• Sonuç bulunamadı

Dini Tecrübenin Yapısı

Bu Bölümde Neler Öğreneceğiz?

7. ONTOLOJİK DELİL VE DİNİ TECRÜBE DELİLİ

7.2. Dini Tecrübe Delili

7.2.1. Dini Tecrübenin Yapısı

Dini tecrübe yaşadıklarını ifade edenler gerçekten Tanrı’yı mı tecrübe ediyorlar, yoksa bazı tecrübeleri veya hisleri dini olarak mı yorumluyorlar? Filozoflar dini tecrübenin yapısına dair iki bakış açısı teklif etmişlerdir.

Hissetme Olarak Dini Tecrübe

Friedrich Schleiermacher (1768-1834), on dokuzuncu yüzyıldaki etkili yazılarında, dini tecrübenin entelektüel veya bilişsel bir tecrübe değil, ama “dünyanın haricinde bir kaynağa veya güce mutlak veya büsbütün bir bağımlılık hissi” olduğunu iddia eder. Bu tecrübe kendi kendini kanıtlar, sezgiseldir ve kavramların -fikirler, inançlar veya amellerin- dolaşımından geçmemiştir. Kavramsal ayrımlardan önce gelen bir histir, bu sebeple biz onu tasvir edemeyiz.

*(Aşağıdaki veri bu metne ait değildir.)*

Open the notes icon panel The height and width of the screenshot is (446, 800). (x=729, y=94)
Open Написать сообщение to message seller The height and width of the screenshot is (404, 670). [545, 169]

Bu bilişsel bir tecrübe olmaktan ziyade duygusal bir tecrübedir. Bu görüş, pek çok kişiyi etkiledi. Rudolf Otto (1869-1937) da bunlara dahildir. Otto Tanrı’nın bazı tezahürlerinin akılla kavranabileceğini kabul eder. Kıyaslama yoluyla Tanrı’ya, ruh, amaç, iyi niyet, her şeye kadir oluş ve kişi-oluş gibi bazı sıfatları atfedebiliriz. “Bütün bu sıfatlar açık ve belirli kavramlar meydana getirirler: Bunlar akılla kavranabilirler; düşünceyle tahlil edilebilirler; hatta bunlar tanımlanabilirler.” Yine de Tanrı’nın derindeki mahiyeti bakımından Tanrı aklen bilinemez;

Tanrı anlatılamaz. Tanrı’nın azametini, akli olanın ötesine geçen bir şeyle, yani hisle idrak etmeliyiz.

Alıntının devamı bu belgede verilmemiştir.